SHANGHAI - China has formally authorised the domestic sale of game consoles made in Shanghai's new free trade zone (FTZ), potentially opening its lucrative market to the likes of Sony's PlayStation and Microsoft's Xbox.
The move effectively lifts a ban lasting more than a decade on domestic console sales - even though imports remain officially blocked, while illicit machines are already widely available.
Foreign firms will be allowed to make machines in the free-trade zone and sell the equipment into the domestic market after passing inspection by cultural authorities, the State Council, or cabinet, said in a document dated December 21 but publicly released this week.
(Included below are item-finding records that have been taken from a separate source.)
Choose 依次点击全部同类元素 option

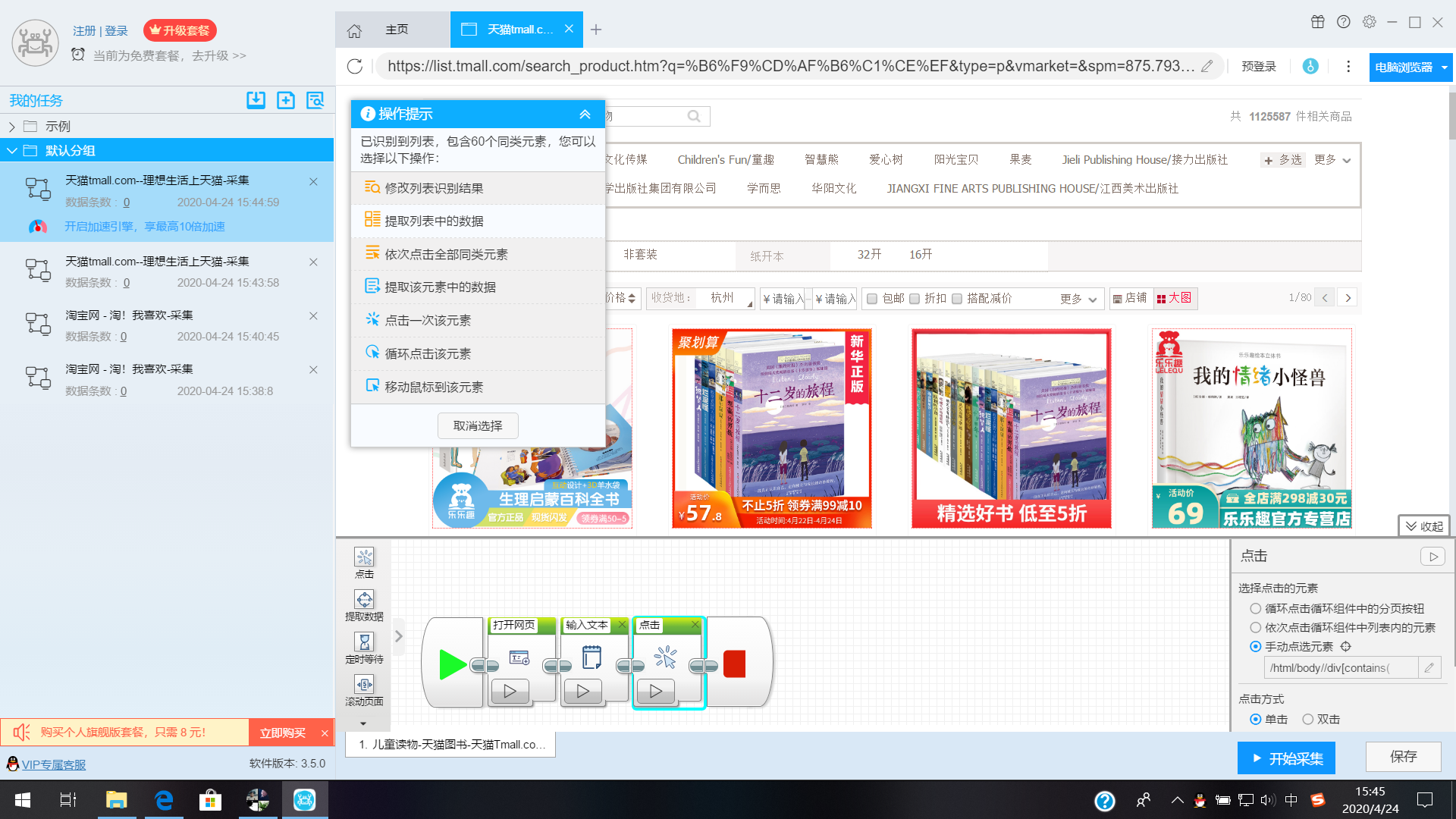coord(446,254)
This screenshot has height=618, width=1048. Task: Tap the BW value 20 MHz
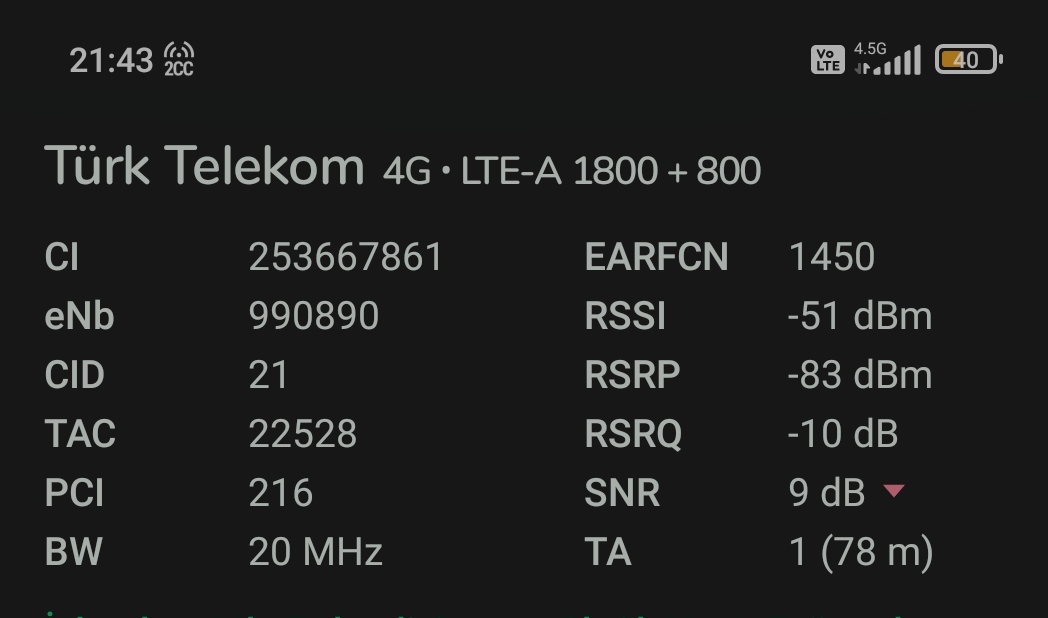tap(315, 552)
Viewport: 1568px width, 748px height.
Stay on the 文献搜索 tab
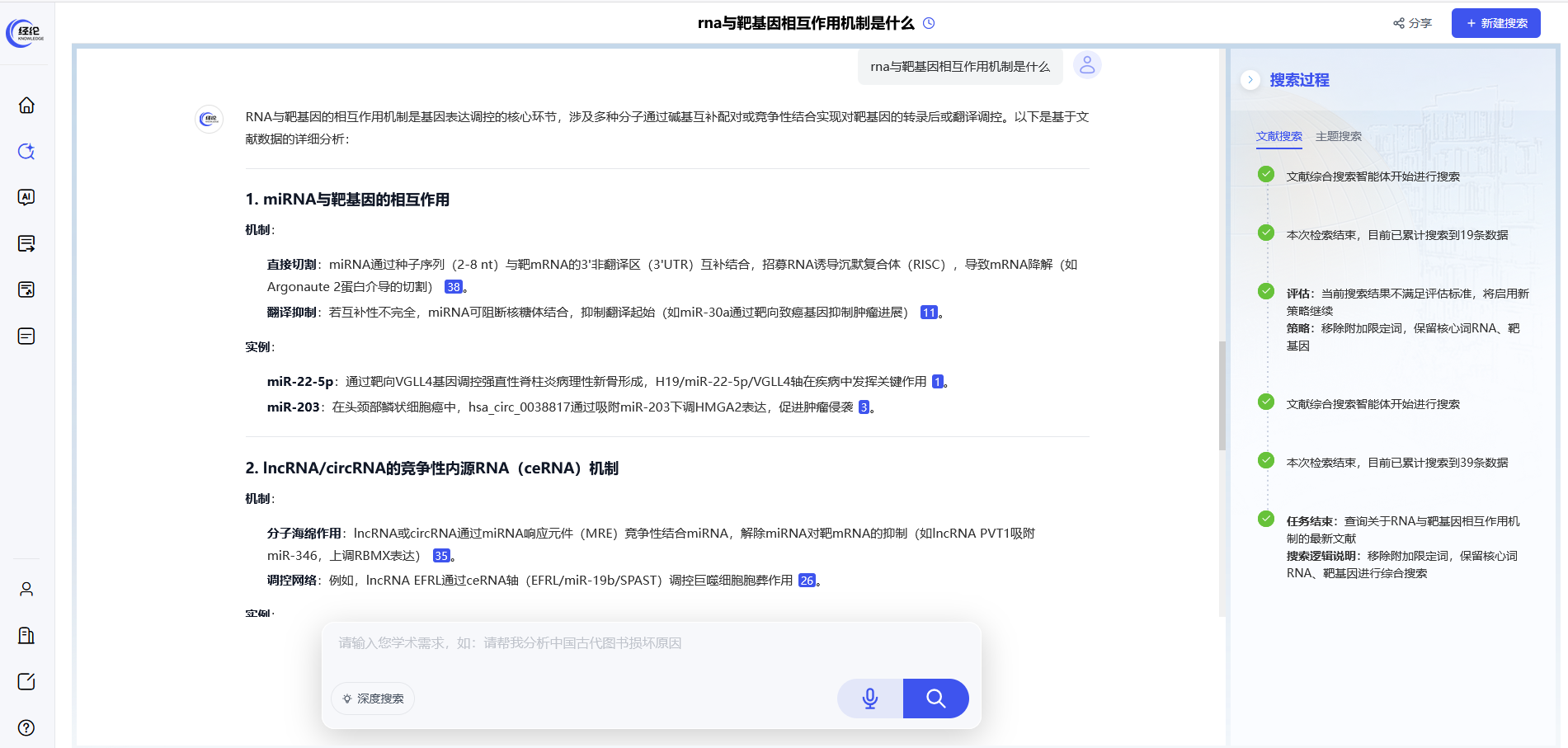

But commentators point out that consumers are unlikely to want to pay high prices for consoles and authorised software, especially if it is slow coming to the market.
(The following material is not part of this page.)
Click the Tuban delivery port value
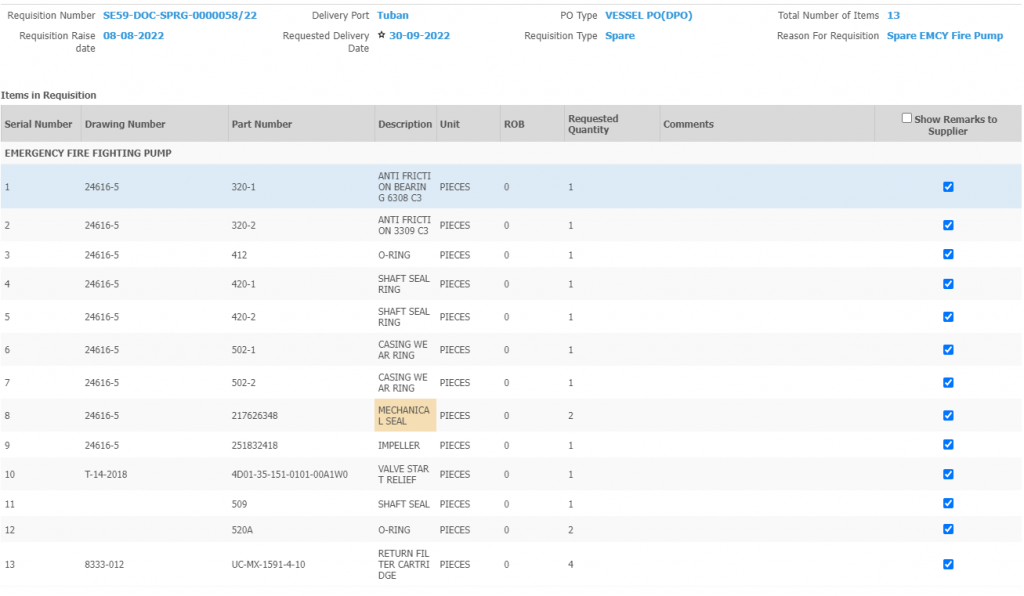The width and height of the screenshot is (1024, 596). point(392,16)
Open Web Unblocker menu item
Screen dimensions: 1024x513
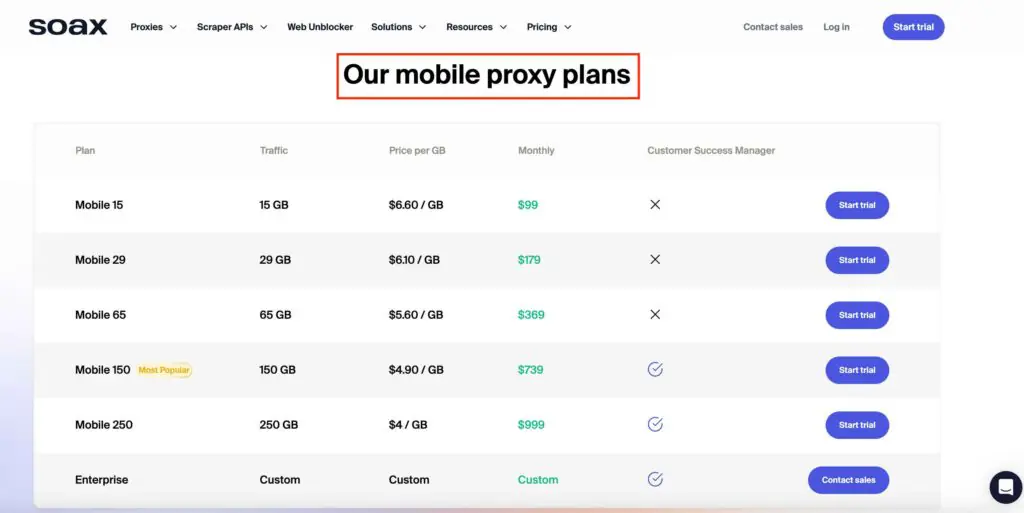(320, 27)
On China's largest online marketplace Taobao, some grey-market vendors were offering Microsoft's new Xbox One for around US$656 (S$830) and Sony's PS4 for about US$566 on Wednesday.
By comparison, the Xbox One debuted at US$500 in the United States in late November while the PS4 was priced at US$400.
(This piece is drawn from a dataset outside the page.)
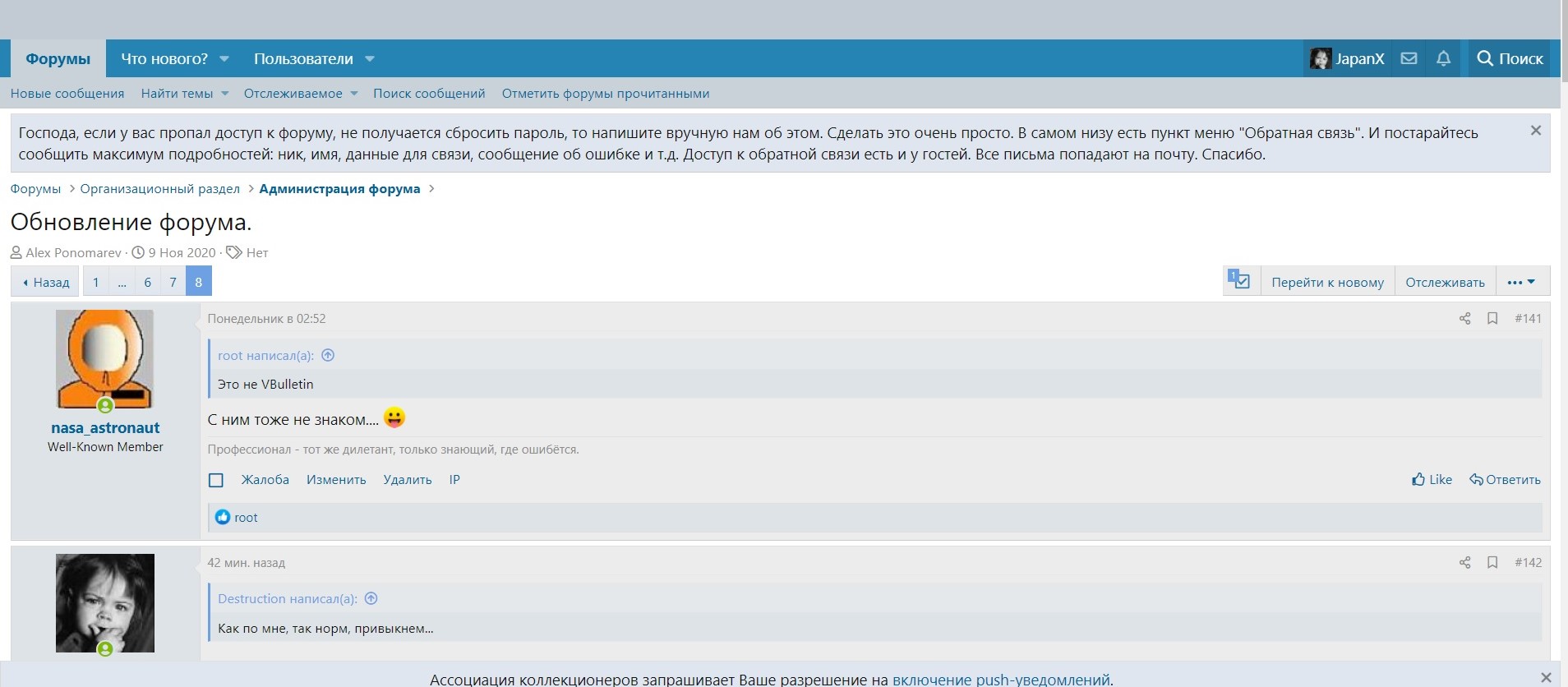This screenshot has width=1568, height=687.
Task: Open the inbox envelope icon
Action: click(x=1409, y=58)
But the machines already available in China - which enter the market through unofficial channels - can play pirated games that cost very little.
"It's impossible that game consoles will become big sellers, as they are relatively niche products in China. Authentic game consoles are usually expensive and nobody will purchase them except a few fanatical players," Yang Jiaxiang, an independent game design consultant, told AFP.
"They (companies) need government approval to issue game software in China, so they won't be able to keep updates up to speed unless China reforms its approval mechanism," he added.
The State Council has "temporarily" suspended a ban on consoles introduced in June 2000. The government said at the time the games had an adverse effect on the mental health of young people.
A plan it released in September shortly before the FTZ's founding included a similar move.
The latest document, among a series of measures regarding foreign investment approvals for the FTZ, said cultural authorities must still formulate "related regulations" to allow sales.
Some foreign industry officials fear that such regulatory approval - conceivably to censor game content which China deems too violent, obscene or politically sensitive - could be used as a potential trade barrier.
The relaxation does not apply to imported game consoles but only those manufactured in the FTZ, according to the guidelines announced so far.
No such machines exist as yet, but the move could potentially give foreign companies such as Microsoft of the United States and Japan's Sony and Nintendo - maker of the Wii - greater inroads into China.
Nintendo shares closed up 10.76 per cent in Tokyo on Wednesday, while Sony added 1.38 per cent.
The move was a "positive development for Sony and Nintendo, as China is potentially a huge market", said Hirokazu Hamamura, managing director of Kadokawa Corp, which publishes Japanese video game industry magazine Famitsu.
China's game revenue jumped 38 per cent year-on-year to 83.2 billion yuan (S$17.41 billion) in 2013, according to one industry estimate, although the market was dominated by online computer games.
Games played on mobile devices are also growing in popularity.
But the two Japanese companies were cautious.
Sony Computer Entertainment sees China as a promising market, a spokesman said. "But as of today, there is nothing we can say for sure about our future plans in China," he added.
A spokeswoman for Nintendo, whose game brands include Donkey Kong and Super Mario, said the company was studying the new rules.
Microsoft is planning a US$237 million (S$301.1 million) joint venture in the FTZ to make home entertainment equipment, its Chinese partner BesTV New Media has already announced without specifying products.
China's Ministry of Industry and Information Technology this week also detailed measures further opening the telecommunications sector in the FTZ following a State Council pledge to liberalise so-called "value-added" telecom services.
Foreign investors will be able to offer new services in the FTZ, including call centres, multi-party communications and Internet access, the ministry said Tuesday.